SOURCE MATERIAL:
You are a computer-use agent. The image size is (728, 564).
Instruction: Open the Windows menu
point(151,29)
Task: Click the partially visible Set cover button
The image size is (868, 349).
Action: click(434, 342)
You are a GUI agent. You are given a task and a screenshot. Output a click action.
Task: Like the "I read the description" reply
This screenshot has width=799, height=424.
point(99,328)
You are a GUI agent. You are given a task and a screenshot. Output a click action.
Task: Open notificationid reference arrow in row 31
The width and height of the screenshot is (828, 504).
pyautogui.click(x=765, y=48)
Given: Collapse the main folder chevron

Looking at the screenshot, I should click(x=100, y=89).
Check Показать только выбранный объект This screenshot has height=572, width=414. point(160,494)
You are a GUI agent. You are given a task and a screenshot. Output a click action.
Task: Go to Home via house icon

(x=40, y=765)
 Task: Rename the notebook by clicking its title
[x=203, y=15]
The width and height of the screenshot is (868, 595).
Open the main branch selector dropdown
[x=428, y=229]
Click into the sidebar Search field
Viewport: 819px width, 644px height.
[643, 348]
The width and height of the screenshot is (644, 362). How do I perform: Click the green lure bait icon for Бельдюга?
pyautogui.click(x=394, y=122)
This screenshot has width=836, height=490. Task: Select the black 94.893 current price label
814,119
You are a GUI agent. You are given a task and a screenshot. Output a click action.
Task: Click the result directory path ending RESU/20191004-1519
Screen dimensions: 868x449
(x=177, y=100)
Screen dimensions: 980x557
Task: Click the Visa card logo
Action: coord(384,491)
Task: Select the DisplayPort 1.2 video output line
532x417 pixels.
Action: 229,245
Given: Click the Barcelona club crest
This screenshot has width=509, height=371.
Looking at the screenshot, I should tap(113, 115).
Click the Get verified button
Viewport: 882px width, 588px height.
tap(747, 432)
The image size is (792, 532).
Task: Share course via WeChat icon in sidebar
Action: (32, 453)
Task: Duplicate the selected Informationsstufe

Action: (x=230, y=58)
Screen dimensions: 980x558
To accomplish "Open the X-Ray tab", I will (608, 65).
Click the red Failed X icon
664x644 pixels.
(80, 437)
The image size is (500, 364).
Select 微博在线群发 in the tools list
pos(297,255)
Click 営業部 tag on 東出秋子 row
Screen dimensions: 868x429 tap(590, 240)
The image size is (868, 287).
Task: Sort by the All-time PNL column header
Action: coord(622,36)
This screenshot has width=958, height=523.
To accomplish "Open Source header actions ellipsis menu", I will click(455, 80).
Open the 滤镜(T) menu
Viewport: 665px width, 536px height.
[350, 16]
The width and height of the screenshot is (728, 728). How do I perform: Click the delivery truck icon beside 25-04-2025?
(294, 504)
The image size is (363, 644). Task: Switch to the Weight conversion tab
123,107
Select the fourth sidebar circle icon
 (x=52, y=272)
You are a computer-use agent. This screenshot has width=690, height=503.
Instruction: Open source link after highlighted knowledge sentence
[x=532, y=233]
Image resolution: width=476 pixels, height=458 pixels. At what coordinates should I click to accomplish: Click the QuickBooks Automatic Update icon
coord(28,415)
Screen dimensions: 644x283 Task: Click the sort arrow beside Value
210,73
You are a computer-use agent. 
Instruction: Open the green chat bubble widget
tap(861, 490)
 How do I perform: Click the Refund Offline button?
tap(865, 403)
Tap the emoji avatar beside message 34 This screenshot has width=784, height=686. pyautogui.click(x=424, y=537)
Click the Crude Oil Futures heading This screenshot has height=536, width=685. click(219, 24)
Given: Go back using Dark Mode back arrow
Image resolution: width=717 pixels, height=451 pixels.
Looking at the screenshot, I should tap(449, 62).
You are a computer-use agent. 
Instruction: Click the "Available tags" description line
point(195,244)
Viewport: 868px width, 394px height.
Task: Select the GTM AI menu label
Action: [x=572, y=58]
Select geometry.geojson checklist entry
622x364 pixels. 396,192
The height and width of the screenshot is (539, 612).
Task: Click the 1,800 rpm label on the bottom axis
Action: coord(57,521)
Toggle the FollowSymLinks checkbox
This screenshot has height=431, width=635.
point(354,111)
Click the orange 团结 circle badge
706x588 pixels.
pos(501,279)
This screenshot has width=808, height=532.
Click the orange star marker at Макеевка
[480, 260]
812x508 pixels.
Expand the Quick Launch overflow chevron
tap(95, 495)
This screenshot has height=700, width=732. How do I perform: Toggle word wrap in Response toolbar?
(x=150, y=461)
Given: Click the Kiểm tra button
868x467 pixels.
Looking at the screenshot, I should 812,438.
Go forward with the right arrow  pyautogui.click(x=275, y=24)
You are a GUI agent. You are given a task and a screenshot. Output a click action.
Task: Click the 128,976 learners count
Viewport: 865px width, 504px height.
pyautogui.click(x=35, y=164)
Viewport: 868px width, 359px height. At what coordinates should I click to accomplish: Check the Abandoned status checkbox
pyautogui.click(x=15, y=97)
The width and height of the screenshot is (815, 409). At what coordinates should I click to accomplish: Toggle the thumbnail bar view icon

WHAT TO WORK ON: Using the listing above, copy exactly the line that contains "Screen dimensions: 868x449", the line that contains "Given: Go back using Dark Mode back arrow", and each line that falls between them.

WRITTEN ANSWER:
Screen dimensions: 868x449
(x=177, y=100)
Screen dimensions: 980x557
Task: Click the Visa card logo
Action: coord(384,491)
Task: Select the DisplayPort 1.2 video output line
532x417 pixels.
Action: 229,245
Given: Click the Barcelona club crest
This screenshot has width=509, height=371.
Looking at the screenshot, I should tap(113, 115).
Click the Get verified button
Viewport: 882px width, 588px height.
tap(747, 432)
The image size is (792, 532).
Task: Share course via WeChat icon in sidebar
Action: (32, 453)
Task: Duplicate the selected Informationsstufe

Action: (x=230, y=58)
Screen dimensions: 980x558
To accomplish "Open the X-Ray tab", I will (608, 65).
Click the red Failed X icon
664x644 pixels.
(80, 437)
The image size is (500, 364).
Select 微博在线群发 in the tools list
pos(297,255)
Click 営業部 tag on 東出秋子 row
Screen dimensions: 868x429 tap(590, 240)
The image size is (868, 287).
Task: Sort by the All-time PNL column header
Action: coord(622,36)
This screenshot has width=958, height=523.
To accomplish "Open Source header actions ellipsis menu", I will click(455, 80).
Open the 滤镜(T) menu
Viewport: 665px width, 536px height.
[350, 16]
The width and height of the screenshot is (728, 728). How do I perform: Click the delivery truck icon beside 25-04-2025?
(294, 504)
The image size is (363, 644). Task: Switch to the Weight conversion tab
123,107
Select the fourth sidebar circle icon
 (x=52, y=272)
You are a computer-use agent. This screenshot has width=690, height=503.
Instruction: Open source link after highlighted knowledge sentence
[x=532, y=233]
Image resolution: width=476 pixels, height=458 pixels. At what coordinates should I click to accomplish: Click the QuickBooks Automatic Update icon
coord(28,415)
Screen dimensions: 644x283 Task: Click the sort arrow beside Value
210,73
You are a computer-use agent. 
Instruction: Open the green chat bubble widget
tap(861, 490)
 How do I perform: Click the Refund Offline button?
tap(865, 403)
Tap the emoji avatar beside message 34 This screenshot has width=784, height=686. pyautogui.click(x=424, y=537)
Click the Crude Oil Futures heading This screenshot has height=536, width=685. click(219, 24)
Given: Go back using Dark Mode back arrow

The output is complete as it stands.